Ever since studying Charles Darwin’s theory of evolution, Galapagos Island has always been on many people’s interest. This October, I had the privilege of given a sneak peak of what goes on here at these magical Islands for 6 and half days.
Upon arriving, I’ve booked my Diving trip through Academy Bay Diving dive shop and booked my 3 day diving trip, one day in North Seymour and Daphanie, one day in Gordon Rock and one day on Florna Island. This is probably the best choice I’ve made on this trip.
Despite the water visibility not being perfect the first two days, we were still able to see eagle rays, manta rays, sea turtles, and many other different schools of fish which I can not even name. And on the Isle Floreana we were able to see white tip sharks and sea turtles resting in the cave. Swimming among them makes feel not how vulnerable I am, but also how amazing and friendly the animals seems to be, even the sharks. There were moments where I’ve gotten lost and search for bubbles of my dive master and dive group, the feeling is not only surreal, but it gives me a sense of serenity, where time and space was completely suspended not only in a figurative description, but in a literal experience in the middle of the nothing but toqtoise colored world.
After 3 days of diving we finally had 2 days of land tour, it was just as amazing. Our host at Casa Germania was able to give us a ride to the El Cato on the Isle Santa Cruz, it gives me a great pleasure watching tortoises here roaming freely here, most of them were afraid and stick their head inside when we get closer, but there were a few that’s brave enough that our presence were merely a distraction, their tortoise eating business is still as usual. After all, it is their home, and we are just visitors.
The marine iguanas are another specie that’s unique to the Galapagos Island ecosystem. At Tortuga Bay they rest peacefully in groups until people came too close, then they start spitting salt at them as a warning sign. The land iguana are suppose to be bigger, but since our plan for a North Seymour land tour did not materialize, we were only able to see them at Darwin Research Center, it is there I’ve learned that they were once extremely populated, and at due to human’s distraction of the ecosystem, they were almost on the verge of extinction. The shape of these magnificent lizard reminds of dragons in the mythical tales, the only difference would be spitting salt instead of fire.
We spent our final day on Isle Isabella, which is the only guided land tour we’ve taken, and probably the worst choice we’ve made after coming to the Island. The feeling of freedom being taken away is nothing short of torture in my travels, especially knowing that I can do it myself without the tour itself. But we did get to see Galapagos penguins and boobies, two amazing birds that’s master of swimming in the ocean.

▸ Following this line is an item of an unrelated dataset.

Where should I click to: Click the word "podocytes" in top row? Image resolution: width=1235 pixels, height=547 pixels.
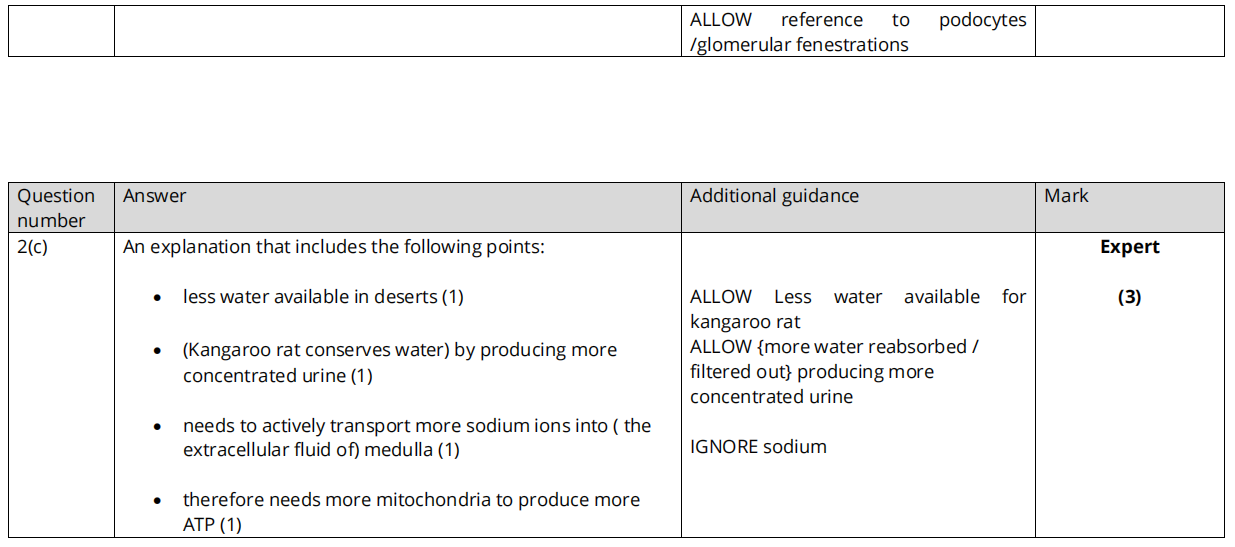click(982, 20)
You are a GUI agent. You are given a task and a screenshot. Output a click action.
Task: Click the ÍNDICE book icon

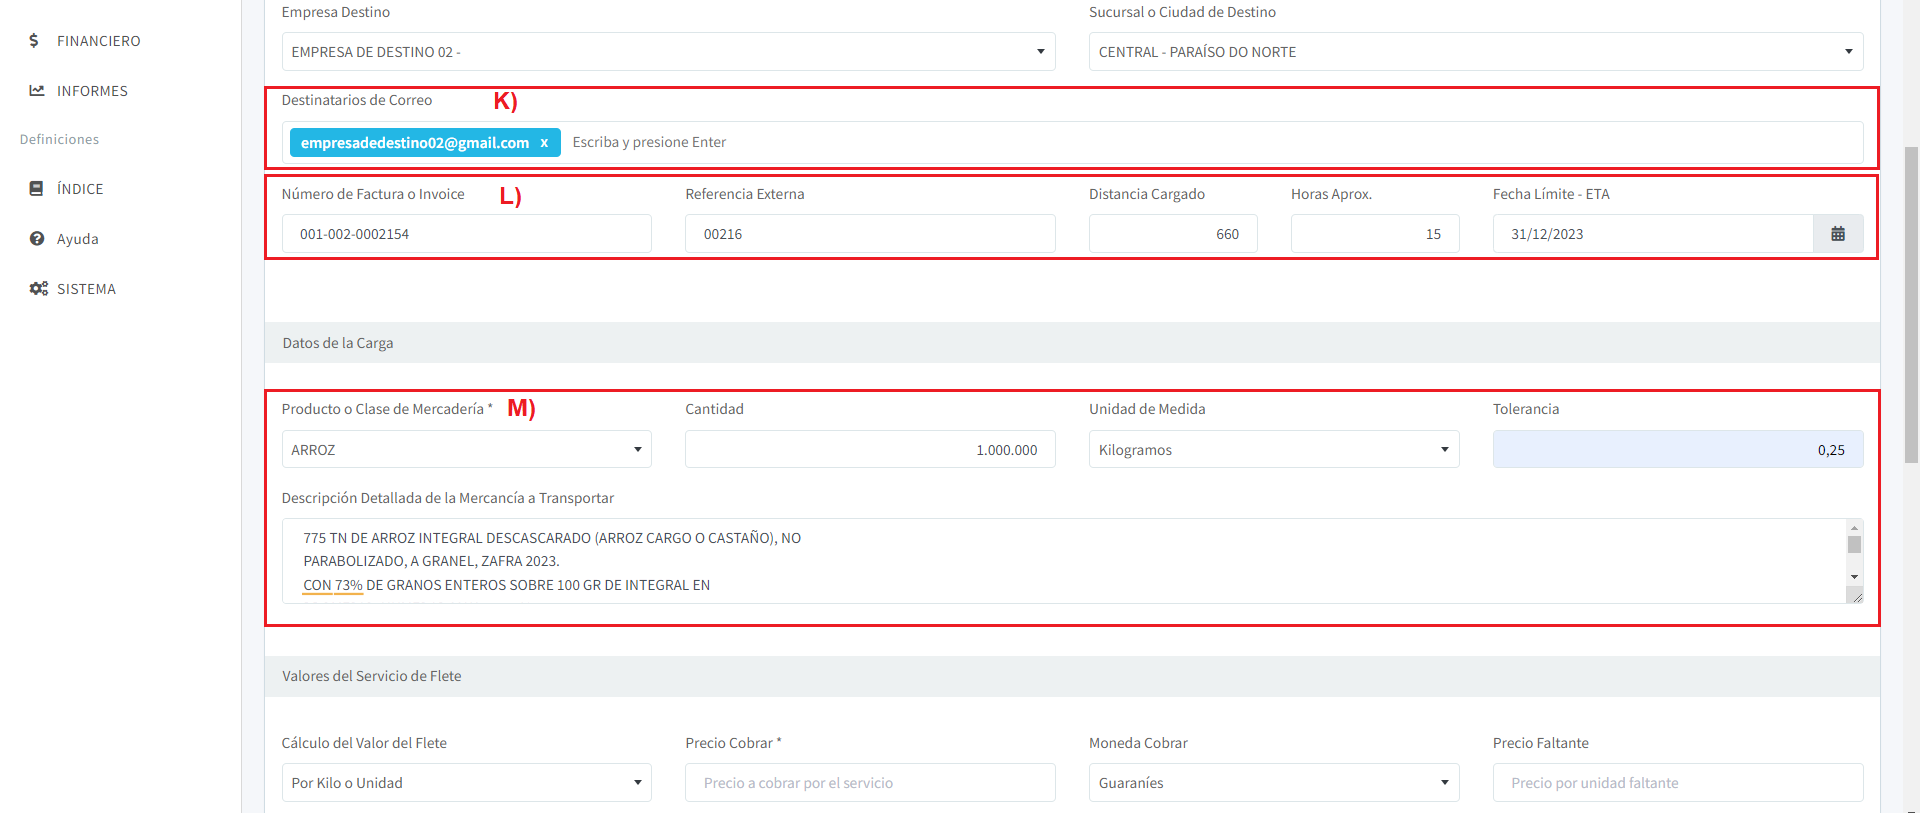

Another highlights would be how friendly the pelicans and sea lions are, at a local market wild sea lions would be waiting for fish heads or other parts to be tossed, it looked like the chef’s pet dog, except it’s a sea lions. Pelicans on the other hands keeps trying to steal the food from chef’s prep table, trying to eat just about anything, including sharpening stone.
Living among these wildlife made me realize that it is possible for humans to be part of the wildlife ecosystem. It also made me start to humanize them as well, by putting myself in their shoes. After all, they just want to live freely and have a place called home, have a few friends they can lay next to when they get cold, have a mate and give birth to the next generation, and have fun during the day while living their life. But the bigger question is, don’t we humans just want that as well?